GOAL OF THE EXERCISE> The expected answer is the set of lines in the data below between the line holding "Task: Click the 測量單位/CM disclaimer line" and the line holding "You are a GUI", inclusive, written out exactly.

○ ○ ○ ○ ○ ○ ○

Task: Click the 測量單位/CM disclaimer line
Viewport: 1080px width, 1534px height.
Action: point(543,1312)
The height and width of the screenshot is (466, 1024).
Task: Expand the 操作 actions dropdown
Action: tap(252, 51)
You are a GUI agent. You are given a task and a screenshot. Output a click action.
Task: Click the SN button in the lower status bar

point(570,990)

○ ○ ○ ○ ○ ○ ○

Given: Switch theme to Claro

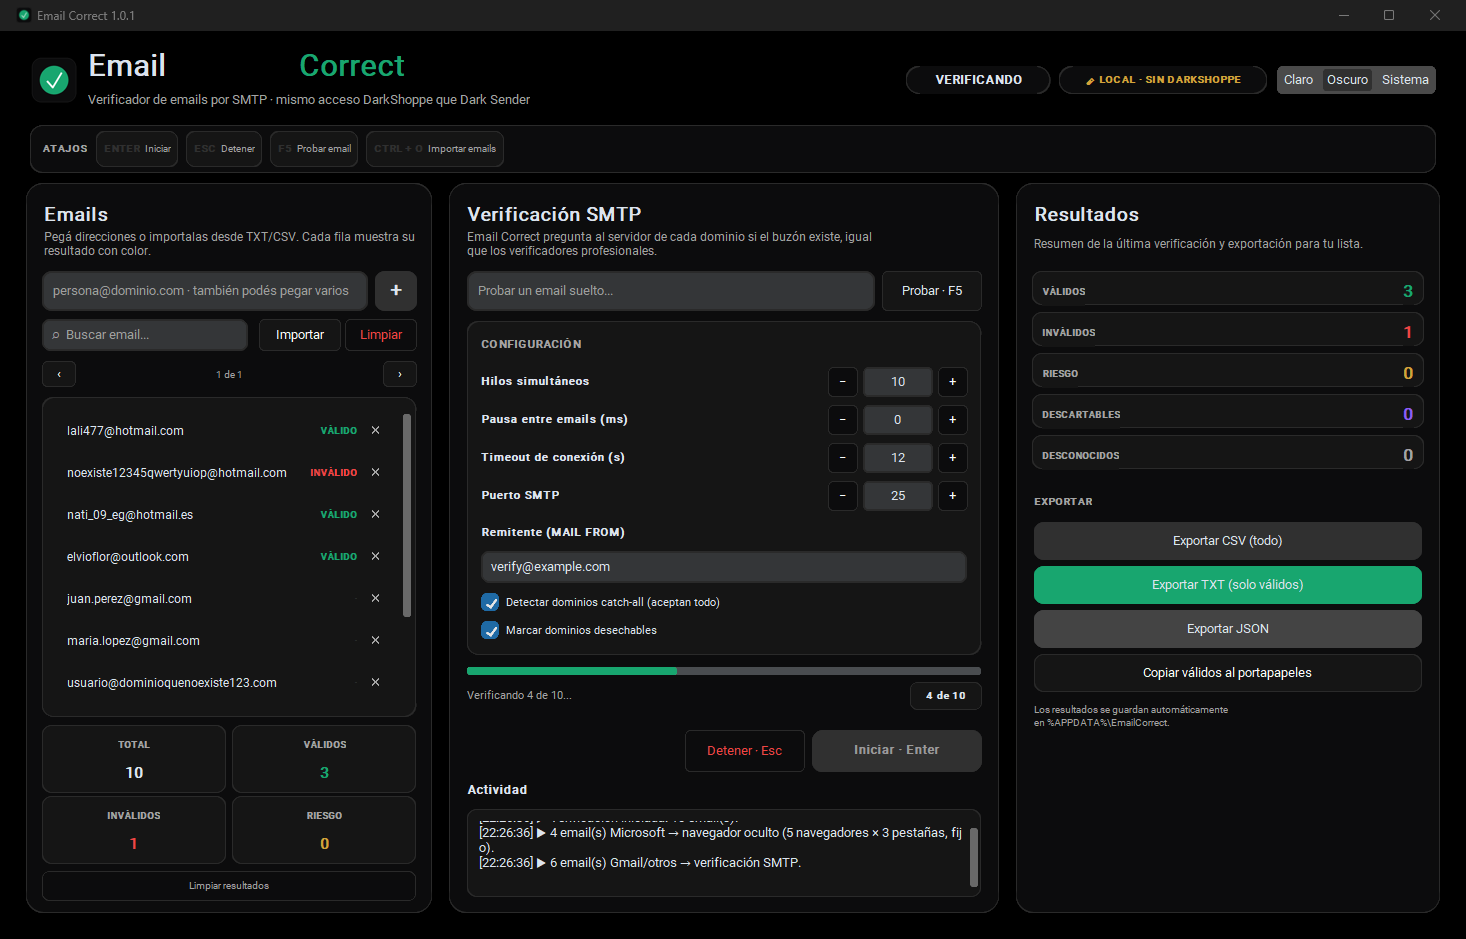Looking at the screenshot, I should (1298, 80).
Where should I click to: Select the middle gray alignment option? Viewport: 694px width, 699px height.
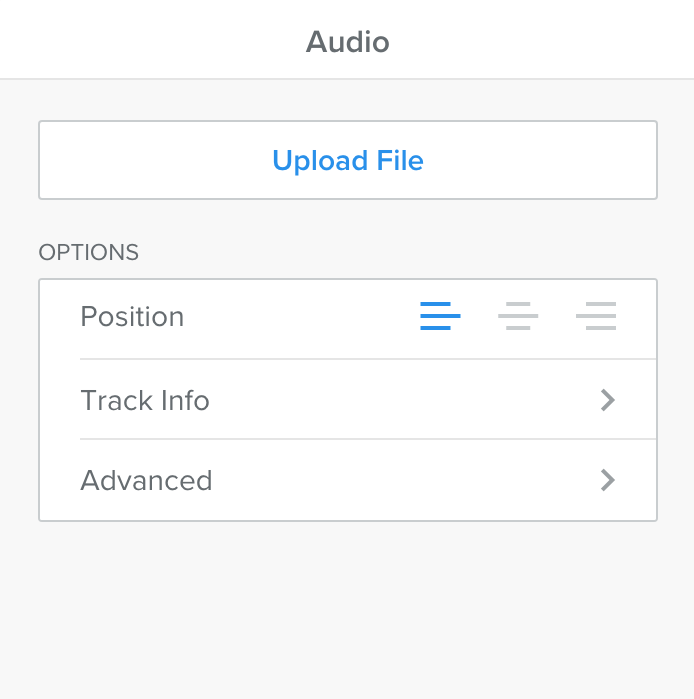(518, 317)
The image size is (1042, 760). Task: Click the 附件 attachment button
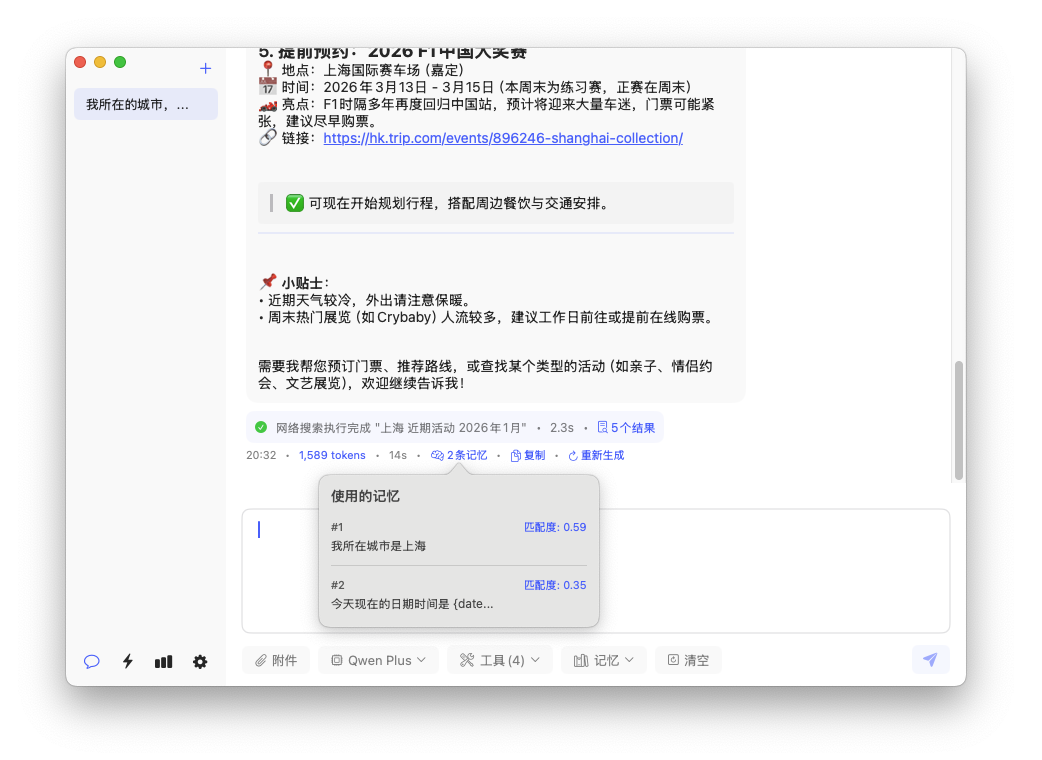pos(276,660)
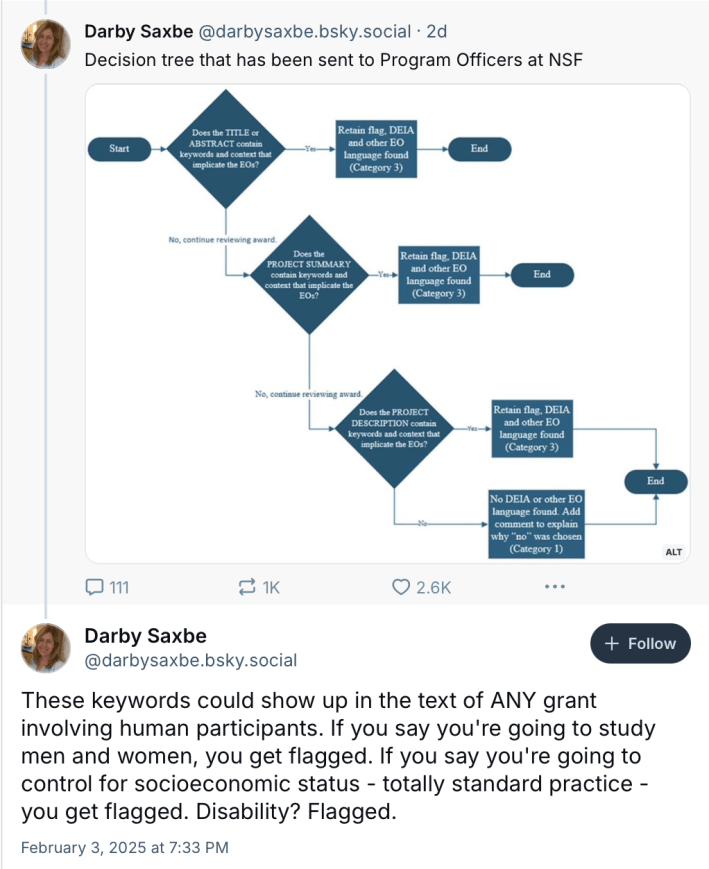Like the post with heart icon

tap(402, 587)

○ ○ ○ ○ ○ ○ ○

WRITTEN RESPONSE>
Task: Click the 測量單位/CM disclaimer line
Viewport: 1080px width, 1534px height.
Action: point(543,1312)
The height and width of the screenshot is (466, 1024).
Task: Expand the 操作 actions dropdown
Action: tap(252, 51)
You are a GUI agent. You are given a task and a screenshot. Output a click action.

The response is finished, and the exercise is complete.